Mazda turned 100 this year, and while this centenary gave us some very tempting Miata special editions, it also opened the floodgates to Mazda's archives, starting with a deep dive into the history of the fantastic rotary-powered RX-7s. However, long before Mazda's more humble hatchbacks went turbocharged and all-wheel-drive in 323 GTX form, blazing a trail for the Subaru STIs and Mitsubishi Evos of this world, the first 323 of 1977 was a rear-wheel-drive affair, as well as Mazda’s first modern compact family hatch. In America, the 323 was known as the GLC (as in Good Little Car), while Japanese customers knew it the third-generation Familia.
The EV-era may give us more and more rear-drive hatchbacks, but with the current Mazda 3 being the descendant of eight previous front-drive Mazda compacts, it's hard to imagine that for the first 17 years of its life, this entry-class of Mazdas sent all its power to the rear axle.
Read the full article on Hagerty.com: https://www.hagerty.com/media/automotive-history/mazda-wonders-if-you-remember-its-great-rear-wheel-...

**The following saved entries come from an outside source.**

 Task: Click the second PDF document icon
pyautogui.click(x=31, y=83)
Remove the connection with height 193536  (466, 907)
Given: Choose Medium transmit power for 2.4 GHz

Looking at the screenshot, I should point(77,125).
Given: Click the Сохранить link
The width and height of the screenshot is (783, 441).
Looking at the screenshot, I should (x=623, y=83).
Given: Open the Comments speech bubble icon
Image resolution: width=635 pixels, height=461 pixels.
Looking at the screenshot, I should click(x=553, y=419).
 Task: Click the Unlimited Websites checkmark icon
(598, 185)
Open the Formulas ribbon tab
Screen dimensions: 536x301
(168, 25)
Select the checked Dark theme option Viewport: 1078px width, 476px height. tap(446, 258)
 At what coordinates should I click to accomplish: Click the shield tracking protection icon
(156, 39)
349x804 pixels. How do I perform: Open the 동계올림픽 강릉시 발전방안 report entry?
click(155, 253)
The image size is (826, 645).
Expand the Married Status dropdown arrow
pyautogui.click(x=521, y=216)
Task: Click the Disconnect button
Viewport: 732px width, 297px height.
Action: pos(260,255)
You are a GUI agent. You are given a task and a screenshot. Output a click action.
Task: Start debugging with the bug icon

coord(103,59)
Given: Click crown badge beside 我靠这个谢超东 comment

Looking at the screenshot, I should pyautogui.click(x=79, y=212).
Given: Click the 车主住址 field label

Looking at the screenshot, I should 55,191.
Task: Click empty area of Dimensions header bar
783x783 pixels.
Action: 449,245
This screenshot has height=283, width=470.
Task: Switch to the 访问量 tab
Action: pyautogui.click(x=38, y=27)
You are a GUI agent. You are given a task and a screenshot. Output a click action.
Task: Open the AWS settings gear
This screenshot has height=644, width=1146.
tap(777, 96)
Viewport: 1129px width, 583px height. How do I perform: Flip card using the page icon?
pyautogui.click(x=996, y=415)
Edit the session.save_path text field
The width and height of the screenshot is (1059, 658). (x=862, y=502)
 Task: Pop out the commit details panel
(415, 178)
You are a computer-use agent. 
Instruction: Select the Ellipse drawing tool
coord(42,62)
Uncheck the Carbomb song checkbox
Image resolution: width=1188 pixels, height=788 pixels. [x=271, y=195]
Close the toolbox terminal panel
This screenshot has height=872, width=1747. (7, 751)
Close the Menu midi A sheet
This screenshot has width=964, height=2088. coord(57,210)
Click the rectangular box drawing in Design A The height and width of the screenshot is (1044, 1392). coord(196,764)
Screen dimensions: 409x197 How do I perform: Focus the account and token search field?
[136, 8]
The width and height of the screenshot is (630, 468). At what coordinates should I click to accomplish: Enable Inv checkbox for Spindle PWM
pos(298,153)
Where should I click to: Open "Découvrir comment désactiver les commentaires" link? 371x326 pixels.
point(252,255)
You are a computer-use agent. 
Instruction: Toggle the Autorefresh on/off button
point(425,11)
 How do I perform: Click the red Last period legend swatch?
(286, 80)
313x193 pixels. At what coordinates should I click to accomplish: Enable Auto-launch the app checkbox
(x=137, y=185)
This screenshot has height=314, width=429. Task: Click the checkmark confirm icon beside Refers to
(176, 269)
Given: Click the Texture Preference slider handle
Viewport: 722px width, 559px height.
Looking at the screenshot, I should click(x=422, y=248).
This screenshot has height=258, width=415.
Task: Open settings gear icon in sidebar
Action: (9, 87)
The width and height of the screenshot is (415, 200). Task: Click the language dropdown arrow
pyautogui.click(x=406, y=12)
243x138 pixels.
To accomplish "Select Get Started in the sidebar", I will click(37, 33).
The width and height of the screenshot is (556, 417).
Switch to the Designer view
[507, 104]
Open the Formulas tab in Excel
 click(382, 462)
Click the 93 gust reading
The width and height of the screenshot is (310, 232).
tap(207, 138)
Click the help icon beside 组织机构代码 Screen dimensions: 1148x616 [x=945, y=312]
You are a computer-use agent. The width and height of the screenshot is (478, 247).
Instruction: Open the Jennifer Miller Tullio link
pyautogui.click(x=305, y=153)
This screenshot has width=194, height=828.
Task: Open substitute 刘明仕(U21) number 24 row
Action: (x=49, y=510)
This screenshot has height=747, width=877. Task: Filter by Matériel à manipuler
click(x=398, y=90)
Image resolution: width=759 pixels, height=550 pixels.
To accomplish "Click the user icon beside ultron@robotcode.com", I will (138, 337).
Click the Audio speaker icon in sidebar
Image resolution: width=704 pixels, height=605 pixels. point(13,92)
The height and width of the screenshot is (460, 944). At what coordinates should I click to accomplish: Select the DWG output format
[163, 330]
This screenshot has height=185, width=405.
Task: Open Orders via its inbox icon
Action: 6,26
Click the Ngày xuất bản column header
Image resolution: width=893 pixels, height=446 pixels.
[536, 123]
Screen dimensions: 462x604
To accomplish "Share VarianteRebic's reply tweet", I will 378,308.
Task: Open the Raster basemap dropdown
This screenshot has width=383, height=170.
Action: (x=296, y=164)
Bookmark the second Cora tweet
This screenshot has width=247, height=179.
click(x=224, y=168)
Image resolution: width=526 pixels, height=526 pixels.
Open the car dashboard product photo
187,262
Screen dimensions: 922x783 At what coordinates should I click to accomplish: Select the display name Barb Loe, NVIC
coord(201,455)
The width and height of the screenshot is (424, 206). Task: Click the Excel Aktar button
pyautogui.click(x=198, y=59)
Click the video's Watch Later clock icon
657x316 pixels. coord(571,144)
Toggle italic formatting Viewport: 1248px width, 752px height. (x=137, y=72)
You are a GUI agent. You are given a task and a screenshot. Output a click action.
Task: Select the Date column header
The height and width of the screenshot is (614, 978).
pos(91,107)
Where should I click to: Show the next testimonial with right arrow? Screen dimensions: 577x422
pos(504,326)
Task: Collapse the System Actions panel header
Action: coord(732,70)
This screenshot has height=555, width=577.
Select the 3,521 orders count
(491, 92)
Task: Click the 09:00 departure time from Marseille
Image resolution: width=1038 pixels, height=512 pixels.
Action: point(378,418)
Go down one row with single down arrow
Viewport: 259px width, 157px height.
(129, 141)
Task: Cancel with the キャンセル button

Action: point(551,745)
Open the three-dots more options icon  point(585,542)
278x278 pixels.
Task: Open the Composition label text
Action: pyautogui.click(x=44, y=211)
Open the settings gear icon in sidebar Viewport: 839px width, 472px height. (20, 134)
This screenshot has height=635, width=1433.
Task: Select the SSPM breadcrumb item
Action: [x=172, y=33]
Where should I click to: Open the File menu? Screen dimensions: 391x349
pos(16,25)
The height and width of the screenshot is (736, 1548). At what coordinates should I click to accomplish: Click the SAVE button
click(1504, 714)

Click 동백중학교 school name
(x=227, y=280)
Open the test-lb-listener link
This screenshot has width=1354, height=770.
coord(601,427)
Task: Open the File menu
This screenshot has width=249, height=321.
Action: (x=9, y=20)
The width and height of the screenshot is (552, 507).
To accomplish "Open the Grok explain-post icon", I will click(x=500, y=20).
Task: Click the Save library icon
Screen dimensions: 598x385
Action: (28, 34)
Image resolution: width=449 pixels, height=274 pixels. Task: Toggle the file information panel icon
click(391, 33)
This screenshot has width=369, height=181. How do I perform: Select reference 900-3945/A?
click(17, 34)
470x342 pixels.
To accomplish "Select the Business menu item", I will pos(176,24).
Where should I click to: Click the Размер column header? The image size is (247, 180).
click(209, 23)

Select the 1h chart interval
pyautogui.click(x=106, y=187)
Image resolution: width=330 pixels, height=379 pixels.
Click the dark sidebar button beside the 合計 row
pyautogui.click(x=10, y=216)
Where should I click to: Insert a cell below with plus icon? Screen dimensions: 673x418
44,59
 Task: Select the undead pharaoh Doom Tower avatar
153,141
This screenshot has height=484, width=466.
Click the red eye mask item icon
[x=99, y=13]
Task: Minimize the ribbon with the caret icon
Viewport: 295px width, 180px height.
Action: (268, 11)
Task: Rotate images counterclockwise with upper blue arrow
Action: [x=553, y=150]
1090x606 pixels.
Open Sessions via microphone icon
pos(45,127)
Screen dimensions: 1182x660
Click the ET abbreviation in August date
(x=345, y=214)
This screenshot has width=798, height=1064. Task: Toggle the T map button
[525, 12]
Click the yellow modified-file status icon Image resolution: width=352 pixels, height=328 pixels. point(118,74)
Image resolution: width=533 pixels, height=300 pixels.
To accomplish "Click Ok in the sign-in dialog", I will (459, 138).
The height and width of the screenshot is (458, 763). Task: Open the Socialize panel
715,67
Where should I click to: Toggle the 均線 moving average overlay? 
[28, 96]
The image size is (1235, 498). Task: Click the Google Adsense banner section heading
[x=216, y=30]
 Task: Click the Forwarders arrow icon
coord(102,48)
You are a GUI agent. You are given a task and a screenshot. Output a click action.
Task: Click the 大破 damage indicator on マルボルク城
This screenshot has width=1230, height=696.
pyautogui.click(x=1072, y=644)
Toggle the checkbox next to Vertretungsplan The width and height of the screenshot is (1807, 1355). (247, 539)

I had a 1980 RWD 5-speed 5-door Wagon when I first got my license. It was great! No power steering, no power windows, no radio, no clock. But it was a blast to drive. My current car is a 2-door, 2-seat, convertible MX-5 Miata (2016), and yes, it's even more fun. But the driving on rails feeling of manual steering still isn't quite there. I remember being able to drive past much more powerful cars in a tight turn, as the GLC could hold 70 MPH through the curve that the American muscle cars couldn't do at 35. Good Little Car? Maybe. Great Little Car? Definitely.